View source on GitHub |
Text tokenization utility class.
tf.keras.preprocessing.text.Tokenizer( num_words=None, filters='!"#$%&()*+,-./:;<=>?@[\\]^_`{|}~\t\n', lower=True, split=' ', char_level=False, oov_token=None, document_count=0, **kwargs )
This class allows to vectorize a text corpus, by turning each text into either a sequence of integers (each integer being the index of a token in a dictionary) or into a vector where the coefficient for each token could be binary, based on word count, based on tf-idf...
Arguments | |
---|---|
num_words | the maximum number of words to keep, based on word frequency. Only the most common num_words-1 words will be kept. |
filters | a string where each element is a character that will be filtered from the texts. The default is all punctuation, plus tabs and line breaks, minus the ' character. |
lower | boolean. Whether to convert the texts to lowercase. |
split | str.

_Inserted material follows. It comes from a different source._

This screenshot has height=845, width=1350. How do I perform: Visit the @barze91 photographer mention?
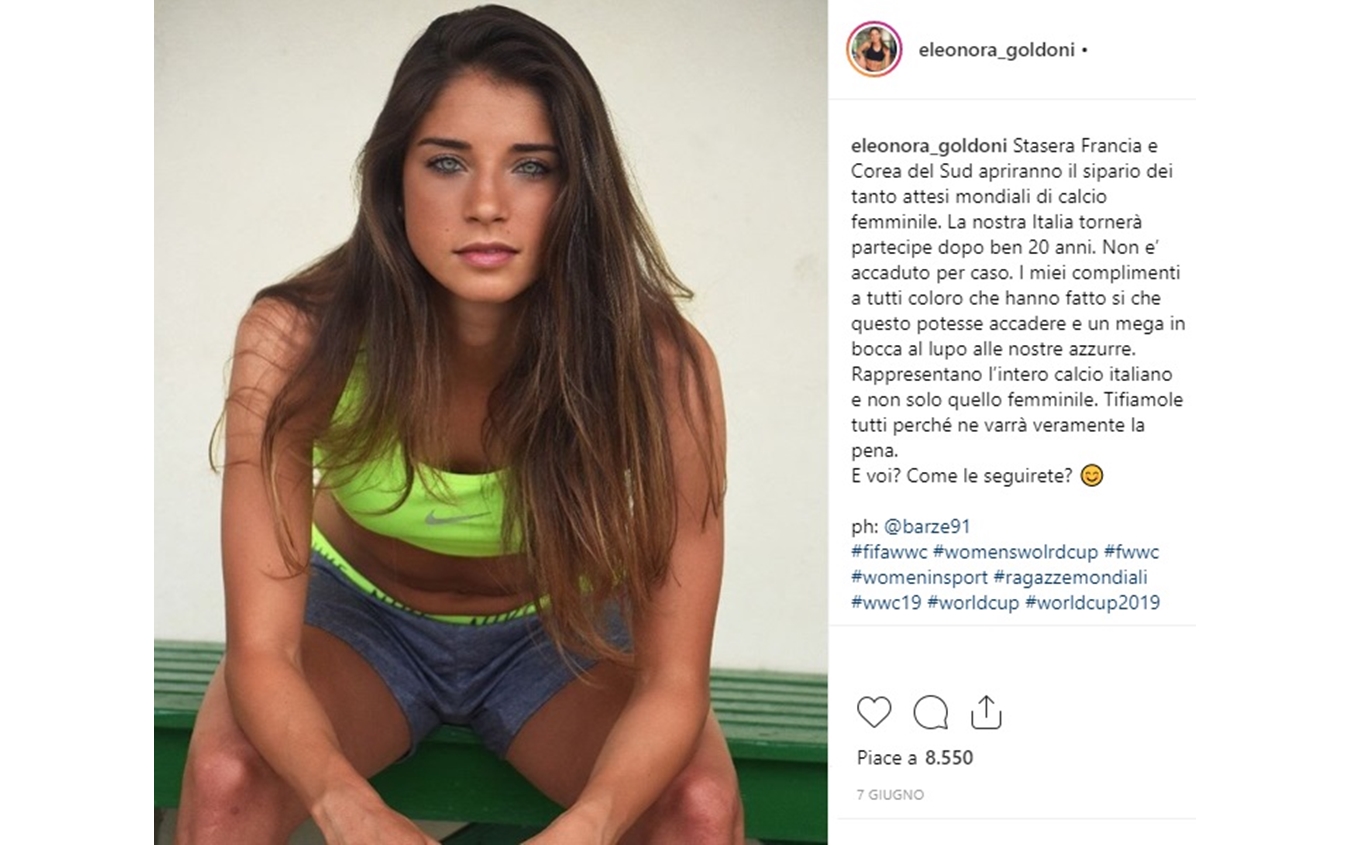927,526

Separator for word splitting. |
char_level | if True, every character will be treated as a token. |
oov_token | if given, it will be added to word_index and used to replace out-of-vocabulary words during text_to_sequence calls |
By default, all punctuation is removed, turning the texts into space-separated sequences of words (words maybe include the '
character). These sequences are then split into lists of tokens. They will then be indexed or vectorized.
0
is a reserved index that won't be assigned to any word.
fit_on_sequences
fit_on_sequences( sequences )
Updates internal vocabulary based on a list of sequences.
Required before using sequences_to_matrix
(if fit_on_texts
was never called).
Arguments | |
---|---|
sequences | A list of sequence. A "sequence" is a list of integer word indices. |
fit_on_texts
fit_on_texts( texts )
Updates internal vocabulary based on a list of texts.
In the case where texts contains lists, we assume each entry of the lists to be a token.
Required before using texts_to_sequences
or texts_to_matrix
.
Arguments | |
---|---|
texts | can be a list of strings, a generator of strings (for memory-efficiency), or a list of list of strings. |
get_config
get_config()
Returns the tokenizer configuration as Python dictionary. The word count dictionaries used by the tokenizer get serialized into plain JSON, so that the configuration can be read by other projects.
Returns | |
---|---|
A Python dictionary with the tokenizer configuration. |
sequences_to_matrix
sequences_to_matrix( sequences, mode='binary' )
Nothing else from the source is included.